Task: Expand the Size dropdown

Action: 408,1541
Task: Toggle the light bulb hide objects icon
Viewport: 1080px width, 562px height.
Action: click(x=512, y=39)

------------------------------------------------

### [WHAT YOU NEED TO DO]
Copy out every line of the rows above, unchanged and in the same order.

### [FULL ANSWER]
Task: Expand the Size dropdown

Action: 408,1541
Task: Toggle the light bulb hide objects icon
Viewport: 1080px width, 562px height.
Action: click(x=512, y=39)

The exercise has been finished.